### Stored records
----
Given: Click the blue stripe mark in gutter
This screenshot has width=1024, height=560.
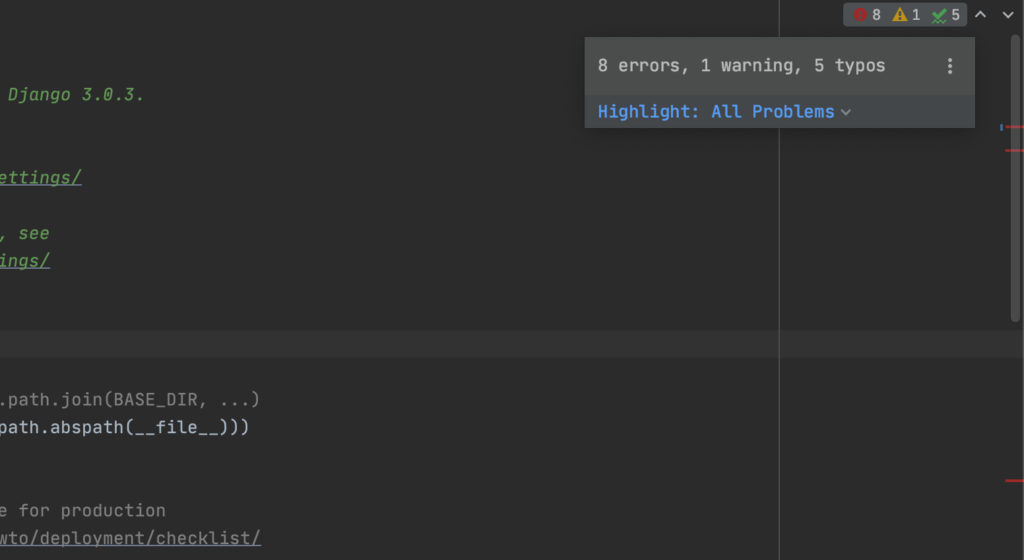Looking at the screenshot, I should pos(1001,127).
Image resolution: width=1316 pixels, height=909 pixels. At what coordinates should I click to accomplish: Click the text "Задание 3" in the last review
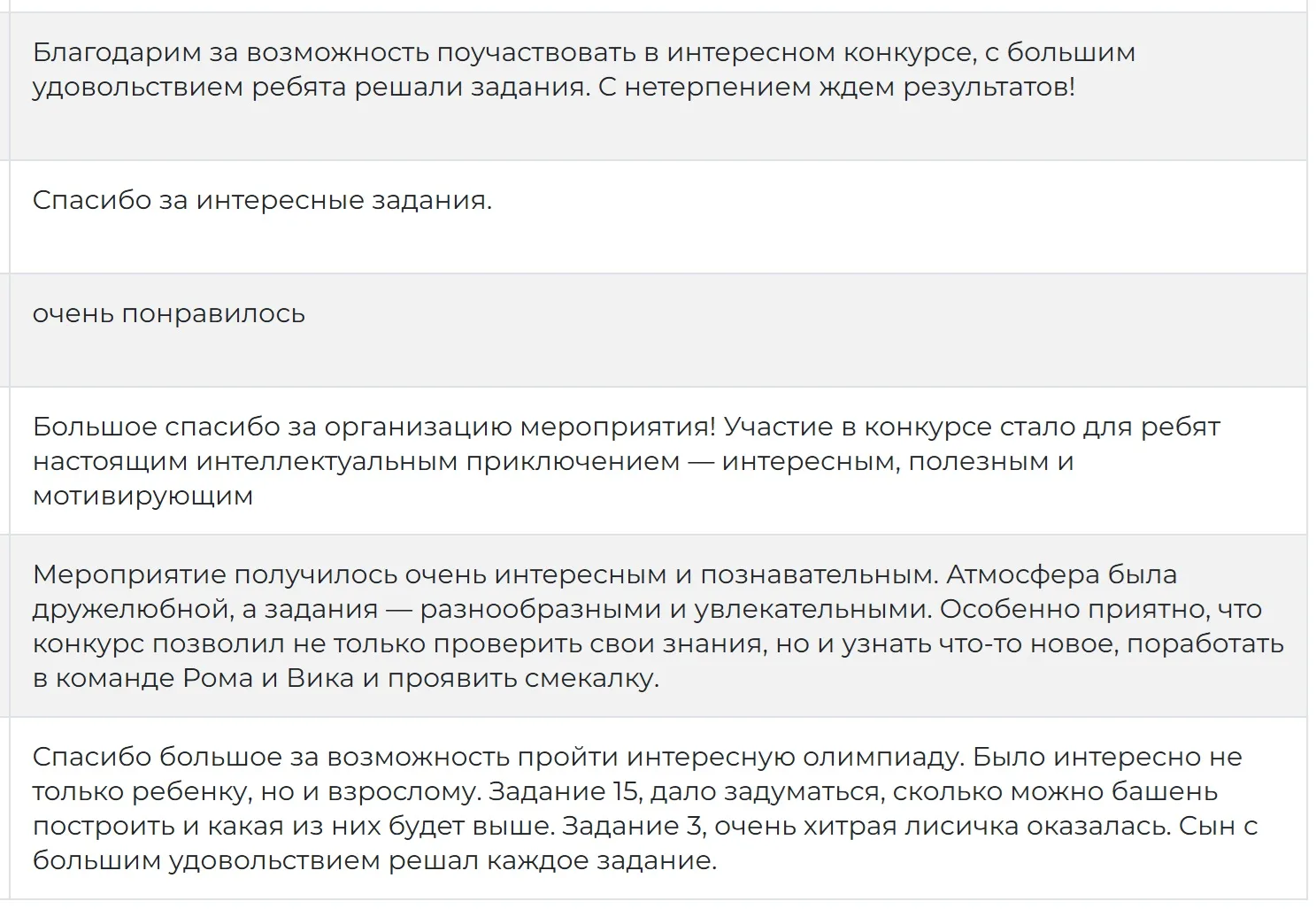[633, 825]
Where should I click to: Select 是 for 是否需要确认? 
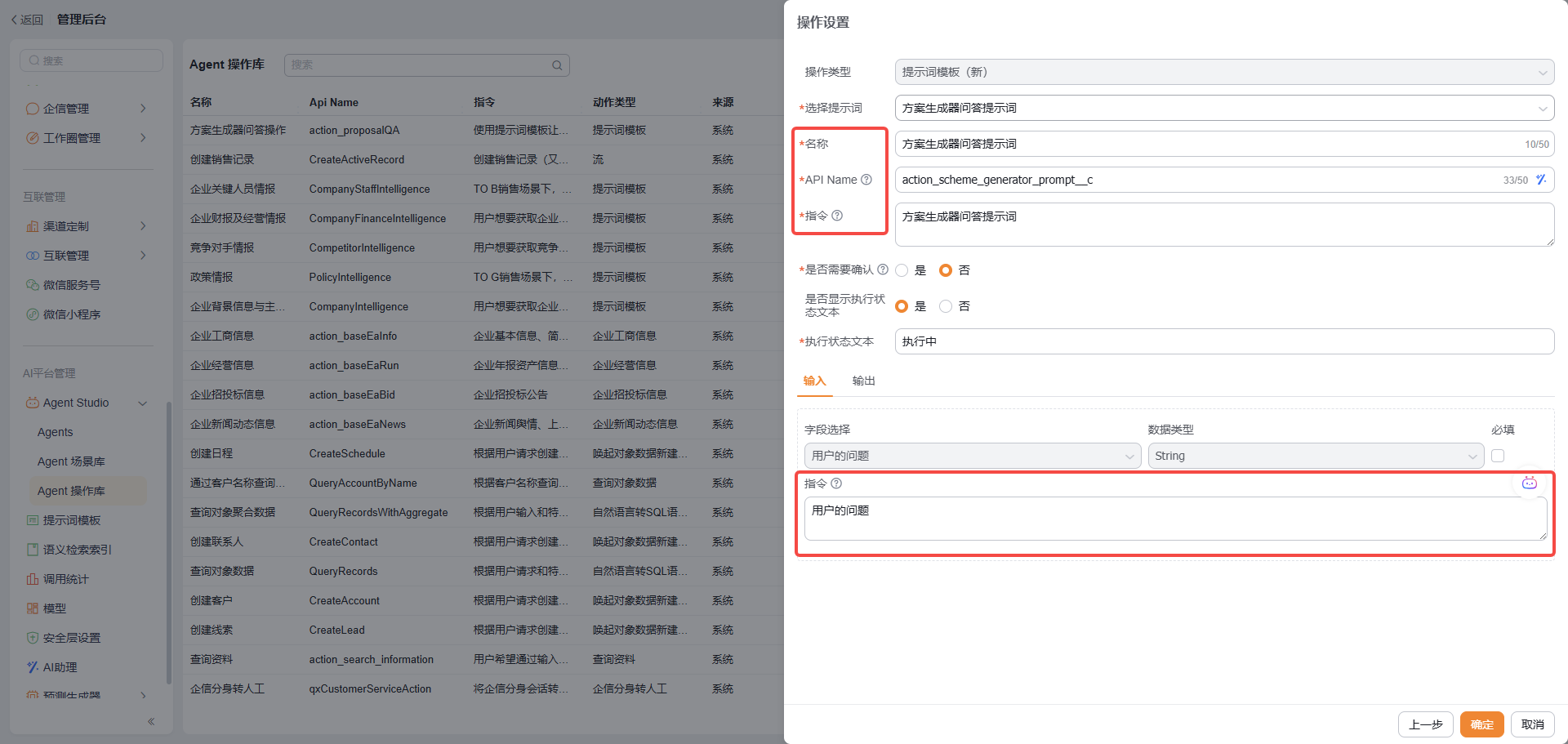pos(902,270)

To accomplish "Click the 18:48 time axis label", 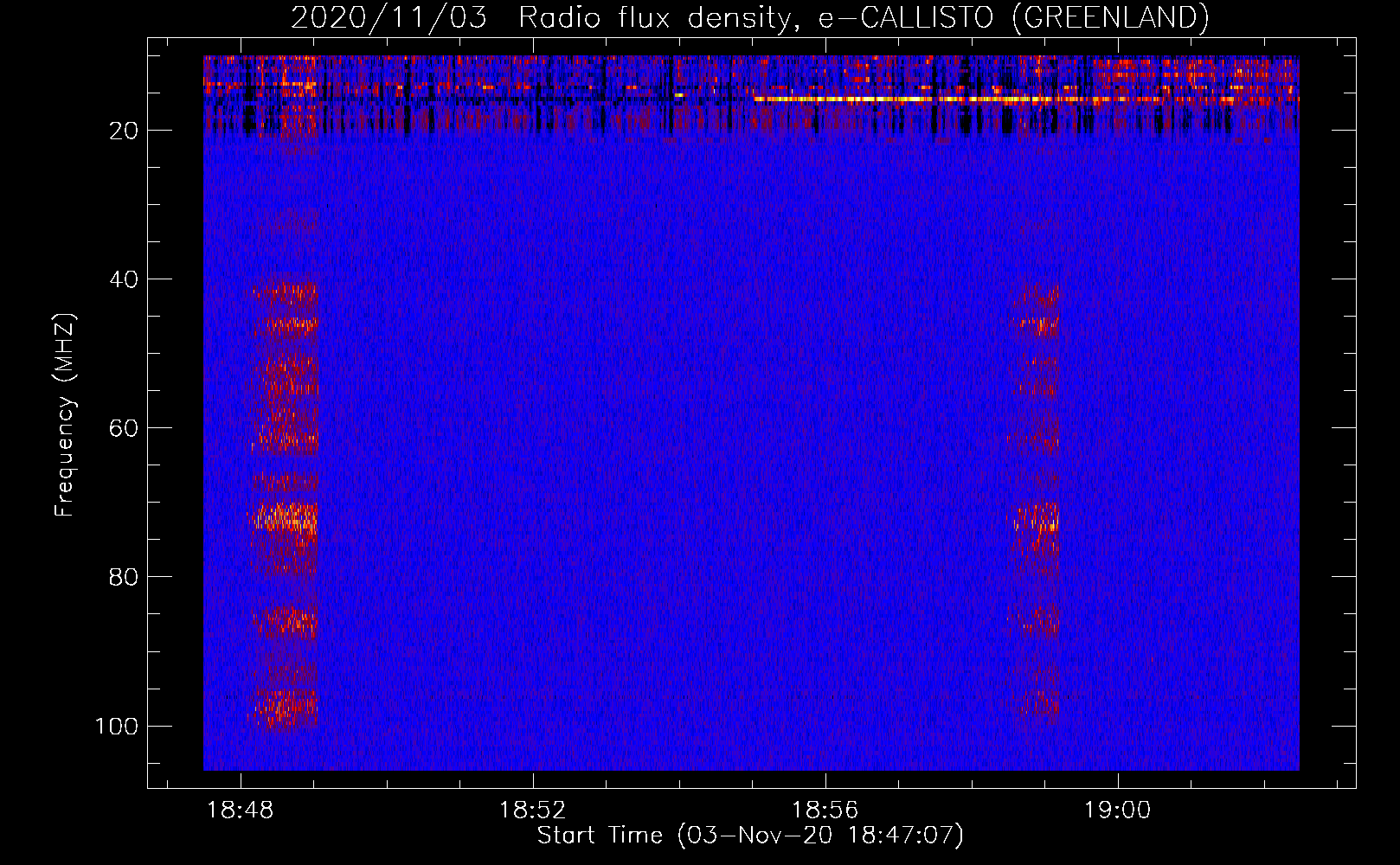I will coord(241,811).
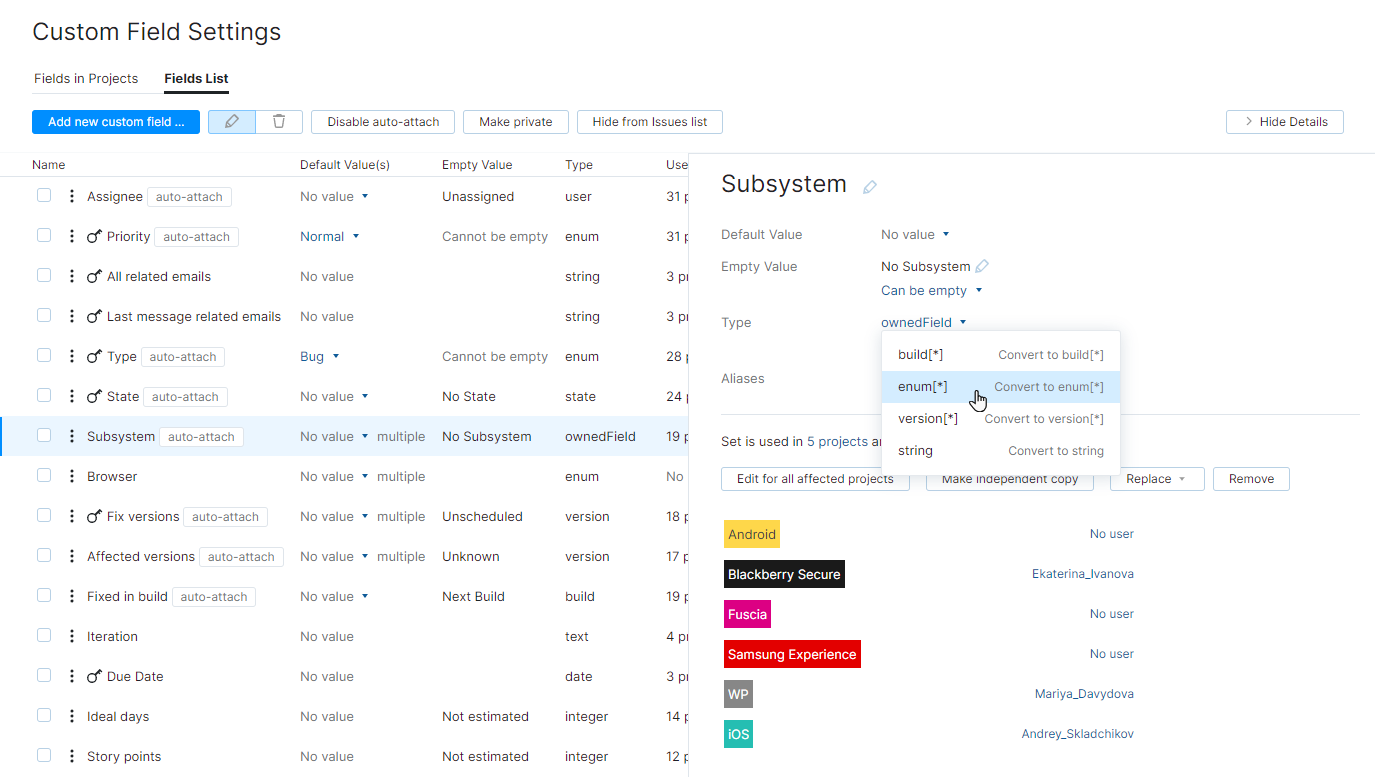Viewport: 1375px width, 777px height.
Task: Open Mariya_Davydova user link
Action: (x=1084, y=694)
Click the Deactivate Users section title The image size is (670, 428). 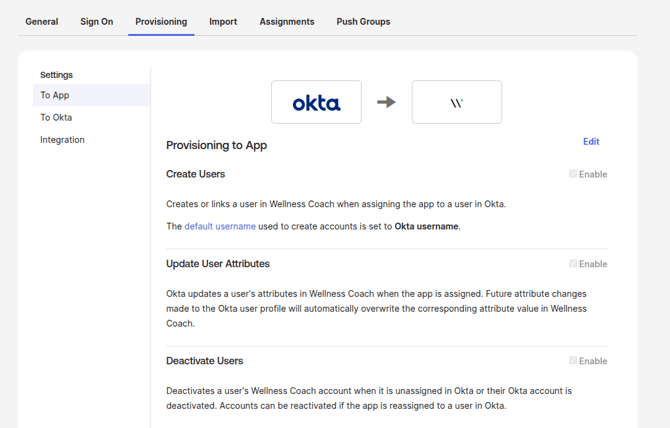204,361
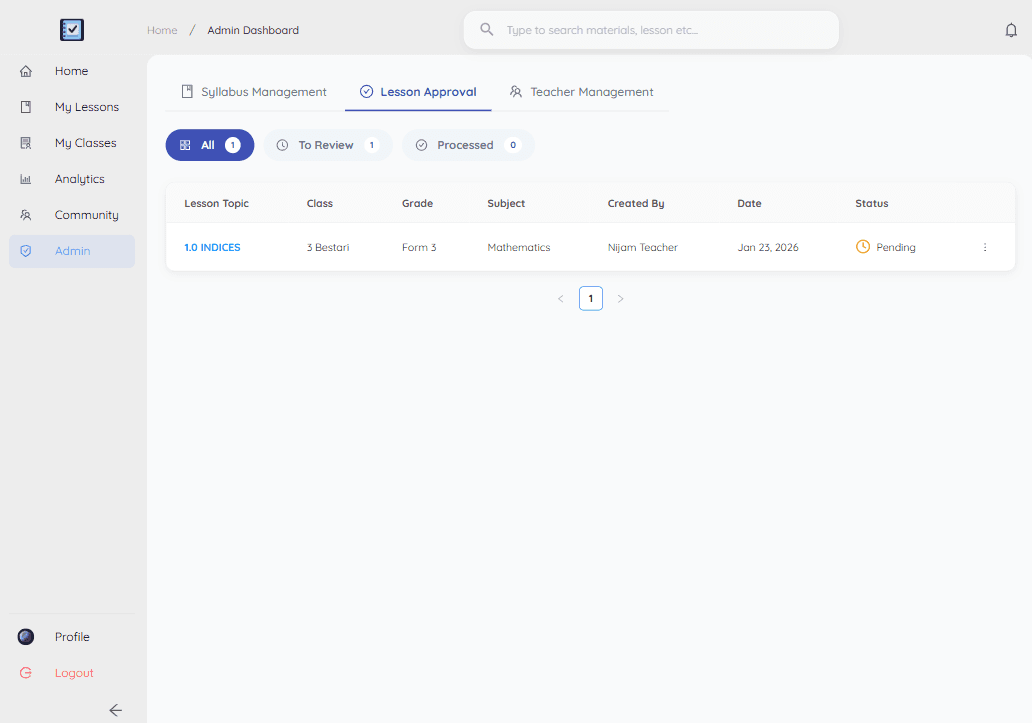
Task: Enable the To Review filter
Action: (x=328, y=145)
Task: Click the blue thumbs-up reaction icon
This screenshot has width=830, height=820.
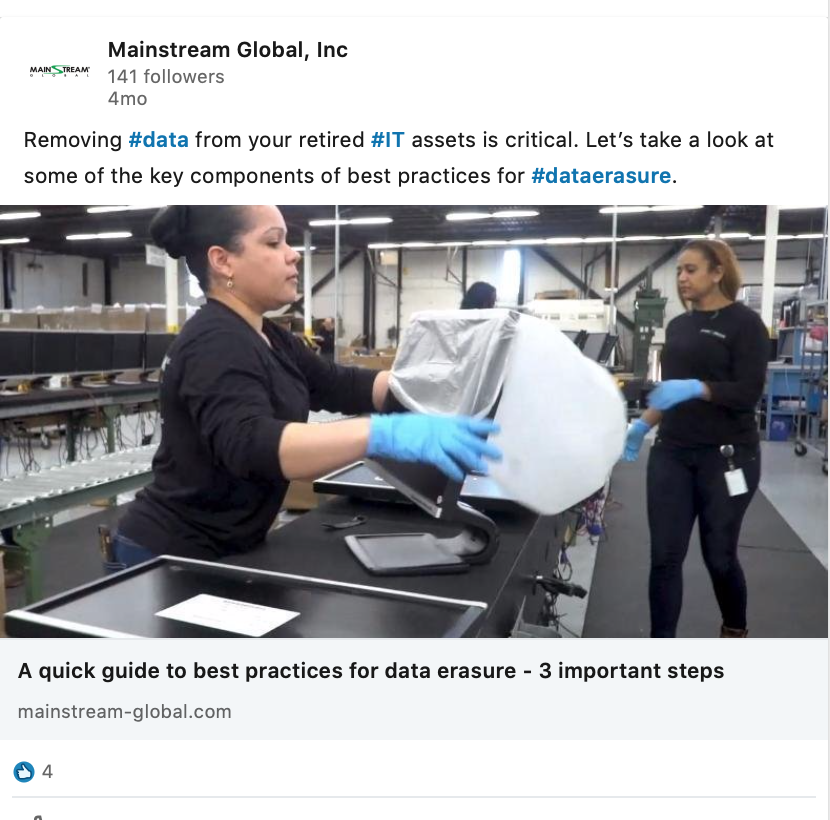Action: click(23, 772)
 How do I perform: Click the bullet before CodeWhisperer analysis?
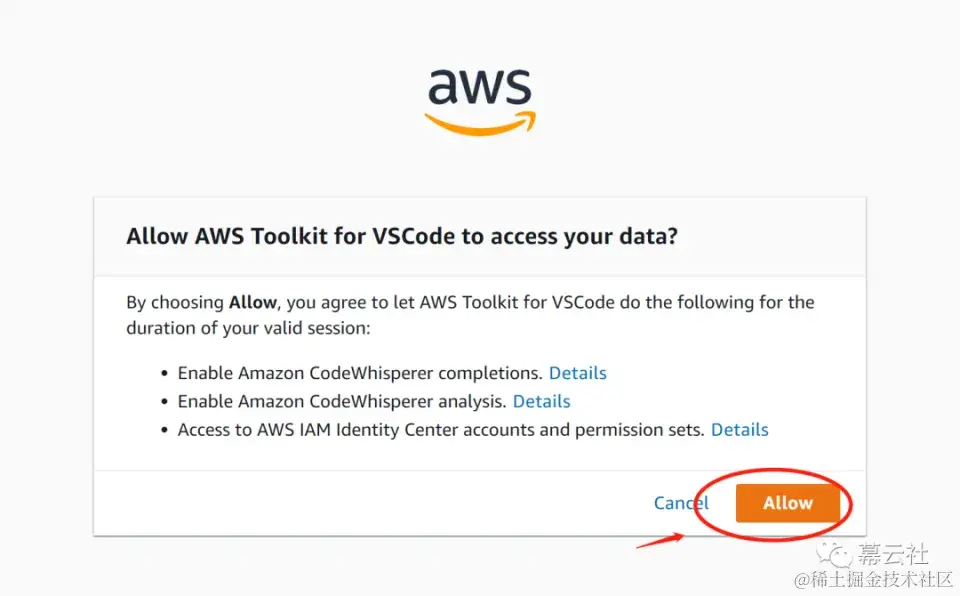[x=165, y=402]
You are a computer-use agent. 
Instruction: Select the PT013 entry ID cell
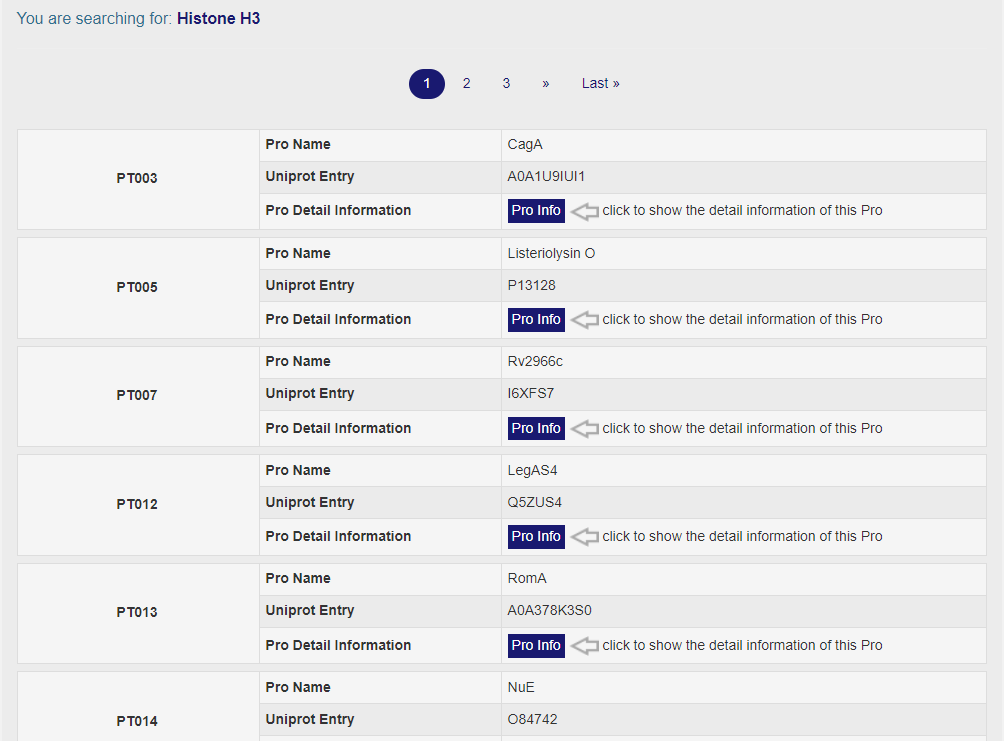pyautogui.click(x=137, y=612)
----
### DIRECTIONS FOR THIS TASK
Find the word "blue" in the entries and show each line where it is found.

### RESULT OF THE TASK
Given: Click the blue stripe mark in gutter
Task: Click the blue thumbs-up reaction icon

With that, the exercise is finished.